Dataset records —
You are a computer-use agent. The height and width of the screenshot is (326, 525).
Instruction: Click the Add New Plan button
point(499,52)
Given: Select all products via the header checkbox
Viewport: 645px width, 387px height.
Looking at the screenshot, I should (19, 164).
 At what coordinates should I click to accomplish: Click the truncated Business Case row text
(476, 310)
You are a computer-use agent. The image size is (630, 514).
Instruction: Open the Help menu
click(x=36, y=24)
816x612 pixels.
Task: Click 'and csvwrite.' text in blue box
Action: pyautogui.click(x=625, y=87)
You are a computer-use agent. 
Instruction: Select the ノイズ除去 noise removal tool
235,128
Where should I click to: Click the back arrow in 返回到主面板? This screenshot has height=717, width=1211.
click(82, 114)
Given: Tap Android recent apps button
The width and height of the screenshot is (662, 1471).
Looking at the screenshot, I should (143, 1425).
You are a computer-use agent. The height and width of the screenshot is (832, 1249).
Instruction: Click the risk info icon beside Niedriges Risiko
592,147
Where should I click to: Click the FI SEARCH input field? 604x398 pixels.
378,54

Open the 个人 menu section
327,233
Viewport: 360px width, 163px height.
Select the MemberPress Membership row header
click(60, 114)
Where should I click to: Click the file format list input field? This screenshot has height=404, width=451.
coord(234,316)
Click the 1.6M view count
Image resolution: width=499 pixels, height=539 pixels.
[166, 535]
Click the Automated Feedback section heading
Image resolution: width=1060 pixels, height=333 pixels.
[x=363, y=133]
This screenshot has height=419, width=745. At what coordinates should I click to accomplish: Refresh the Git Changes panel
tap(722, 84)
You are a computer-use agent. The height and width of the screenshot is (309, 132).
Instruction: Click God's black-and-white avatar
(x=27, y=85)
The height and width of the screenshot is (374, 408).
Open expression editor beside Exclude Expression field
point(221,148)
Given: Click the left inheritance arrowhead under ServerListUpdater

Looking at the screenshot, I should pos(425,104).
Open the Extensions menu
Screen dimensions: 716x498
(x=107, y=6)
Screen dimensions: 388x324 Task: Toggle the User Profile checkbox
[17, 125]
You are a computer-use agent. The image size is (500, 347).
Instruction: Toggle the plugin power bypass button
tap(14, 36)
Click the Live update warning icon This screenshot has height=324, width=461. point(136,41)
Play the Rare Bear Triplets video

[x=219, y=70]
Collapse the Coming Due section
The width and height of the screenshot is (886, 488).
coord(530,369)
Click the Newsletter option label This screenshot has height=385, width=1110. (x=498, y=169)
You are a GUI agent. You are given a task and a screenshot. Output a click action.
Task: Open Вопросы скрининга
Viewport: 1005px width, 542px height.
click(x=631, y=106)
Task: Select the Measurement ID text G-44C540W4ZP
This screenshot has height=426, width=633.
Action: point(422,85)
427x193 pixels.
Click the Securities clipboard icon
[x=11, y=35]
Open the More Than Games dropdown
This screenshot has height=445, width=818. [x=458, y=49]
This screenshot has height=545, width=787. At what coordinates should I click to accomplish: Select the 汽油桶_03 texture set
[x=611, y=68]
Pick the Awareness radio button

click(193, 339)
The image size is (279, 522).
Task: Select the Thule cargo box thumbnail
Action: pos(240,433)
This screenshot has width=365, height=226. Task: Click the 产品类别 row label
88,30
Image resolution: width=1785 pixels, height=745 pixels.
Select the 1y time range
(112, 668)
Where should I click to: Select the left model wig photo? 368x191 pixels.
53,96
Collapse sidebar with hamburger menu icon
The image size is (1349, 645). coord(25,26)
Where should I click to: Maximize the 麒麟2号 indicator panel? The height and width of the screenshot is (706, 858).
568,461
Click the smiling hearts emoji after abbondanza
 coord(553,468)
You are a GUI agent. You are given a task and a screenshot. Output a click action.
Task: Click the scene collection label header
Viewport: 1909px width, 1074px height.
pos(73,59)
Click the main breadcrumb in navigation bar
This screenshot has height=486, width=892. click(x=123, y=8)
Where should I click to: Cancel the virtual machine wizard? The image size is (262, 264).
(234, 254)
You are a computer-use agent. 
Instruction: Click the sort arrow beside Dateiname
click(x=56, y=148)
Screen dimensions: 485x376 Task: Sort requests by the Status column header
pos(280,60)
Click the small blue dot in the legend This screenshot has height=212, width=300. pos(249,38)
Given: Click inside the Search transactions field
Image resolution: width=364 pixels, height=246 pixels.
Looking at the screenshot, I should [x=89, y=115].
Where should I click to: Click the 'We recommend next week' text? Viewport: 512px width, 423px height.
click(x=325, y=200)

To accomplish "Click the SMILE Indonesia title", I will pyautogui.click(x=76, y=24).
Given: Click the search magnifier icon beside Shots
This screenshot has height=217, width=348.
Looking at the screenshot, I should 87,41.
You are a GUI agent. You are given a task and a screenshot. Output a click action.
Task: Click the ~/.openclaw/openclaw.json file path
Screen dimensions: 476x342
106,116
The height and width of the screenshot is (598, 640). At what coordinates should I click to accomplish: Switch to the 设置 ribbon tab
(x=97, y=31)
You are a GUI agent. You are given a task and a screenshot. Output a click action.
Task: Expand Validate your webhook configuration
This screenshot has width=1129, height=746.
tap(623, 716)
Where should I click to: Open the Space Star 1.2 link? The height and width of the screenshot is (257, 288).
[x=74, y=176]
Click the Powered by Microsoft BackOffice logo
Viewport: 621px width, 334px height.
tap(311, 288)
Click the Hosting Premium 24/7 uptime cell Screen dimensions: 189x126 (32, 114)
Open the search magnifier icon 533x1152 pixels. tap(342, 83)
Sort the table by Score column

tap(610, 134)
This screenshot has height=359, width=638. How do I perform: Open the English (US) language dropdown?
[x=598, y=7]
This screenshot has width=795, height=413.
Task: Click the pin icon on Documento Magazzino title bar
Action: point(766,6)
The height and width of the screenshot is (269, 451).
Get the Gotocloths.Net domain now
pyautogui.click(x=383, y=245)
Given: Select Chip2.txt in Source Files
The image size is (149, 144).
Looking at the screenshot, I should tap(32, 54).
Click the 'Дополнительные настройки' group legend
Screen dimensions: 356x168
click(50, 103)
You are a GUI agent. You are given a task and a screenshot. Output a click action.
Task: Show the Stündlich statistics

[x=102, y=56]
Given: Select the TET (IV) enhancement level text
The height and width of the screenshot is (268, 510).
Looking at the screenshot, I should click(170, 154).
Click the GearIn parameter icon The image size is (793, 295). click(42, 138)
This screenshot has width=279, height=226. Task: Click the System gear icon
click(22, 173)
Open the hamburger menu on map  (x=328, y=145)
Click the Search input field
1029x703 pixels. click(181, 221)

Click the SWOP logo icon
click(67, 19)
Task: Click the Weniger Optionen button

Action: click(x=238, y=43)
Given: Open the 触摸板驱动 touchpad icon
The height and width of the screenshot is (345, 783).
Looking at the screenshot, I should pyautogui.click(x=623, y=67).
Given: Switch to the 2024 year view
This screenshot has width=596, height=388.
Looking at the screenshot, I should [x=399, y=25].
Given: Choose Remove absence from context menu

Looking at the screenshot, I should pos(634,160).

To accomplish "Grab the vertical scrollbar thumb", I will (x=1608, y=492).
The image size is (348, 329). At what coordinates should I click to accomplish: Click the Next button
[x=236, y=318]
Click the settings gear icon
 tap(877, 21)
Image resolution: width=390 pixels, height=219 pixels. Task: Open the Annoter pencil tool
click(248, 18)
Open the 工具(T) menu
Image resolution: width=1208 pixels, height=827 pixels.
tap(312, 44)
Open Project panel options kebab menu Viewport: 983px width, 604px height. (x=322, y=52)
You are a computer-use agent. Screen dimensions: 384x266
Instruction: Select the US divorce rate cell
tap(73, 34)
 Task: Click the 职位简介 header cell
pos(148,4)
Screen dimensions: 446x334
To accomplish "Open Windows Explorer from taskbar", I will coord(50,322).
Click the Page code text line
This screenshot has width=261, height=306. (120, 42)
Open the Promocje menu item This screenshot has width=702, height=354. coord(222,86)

Work request —
Return only the exact lines from the opening of the records through the line that contains "You are a computer-use agent. The image size is (500, 347).", both included.

Response to the task —
You are a computer-use agent. The height and width of the screenshot is (326, 525).
Instruction: Click the Add New Plan button
point(499,52)
Given: Select all products via the header checkbox
Viewport: 645px width, 387px height.
Looking at the screenshot, I should (19, 164).
 At what coordinates should I click to accomplish: Click the truncated Business Case row text
(476, 310)
You are a computer-use agent. The image size is (630, 514).
Instruction: Open the Help menu
click(x=36, y=24)
816x612 pixels.
Task: Click 'and csvwrite.' text in blue box
Action: pyautogui.click(x=625, y=87)
You are a computer-use agent. 
Instruction: Select the ノイズ除去 noise removal tool
235,128
Where should I click to: Click the back arrow in 返回到主面板? This screenshot has height=717, width=1211.
click(82, 114)
Given: Tap Android recent apps button
The width and height of the screenshot is (662, 1471).
Looking at the screenshot, I should (143, 1425).
You are a computer-use agent. The height and width of the screenshot is (832, 1249).
Instruction: Click the risk info icon beside Niedriges Risiko
592,147
Where should I click to: Click the FI SEARCH input field? 604x398 pixels.
378,54

Open the 个人 menu section
327,233
Viewport: 360px width, 163px height.
Select the MemberPress Membership row header
click(60, 114)
Where should I click to: Click the file format list input field? This screenshot has height=404, width=451.
coord(234,316)
Click the 1.6M view count
Image resolution: width=499 pixels, height=539 pixels.
[166, 535]
Click the Automated Feedback section heading
Image resolution: width=1060 pixels, height=333 pixels.
[x=363, y=133]
This screenshot has height=419, width=745. At what coordinates should I click to accomplish: Refresh the Git Changes panel
tap(722, 84)
You are a computer-use agent. The height and width of the screenshot is (309, 132).
Instruction: Click God's black-and-white avatar
(x=27, y=85)
The height and width of the screenshot is (374, 408).
Open expression editor beside Exclude Expression field
point(221,148)
Given: Click the left inheritance arrowhead under ServerListUpdater

Looking at the screenshot, I should pos(425,104).
Open the Extensions menu
Screen dimensions: 716x498
(x=107, y=6)
Screen dimensions: 388x324 Task: Toggle the User Profile checkbox
[17, 125]
You are a computer-use agent. The image size is (500, 347).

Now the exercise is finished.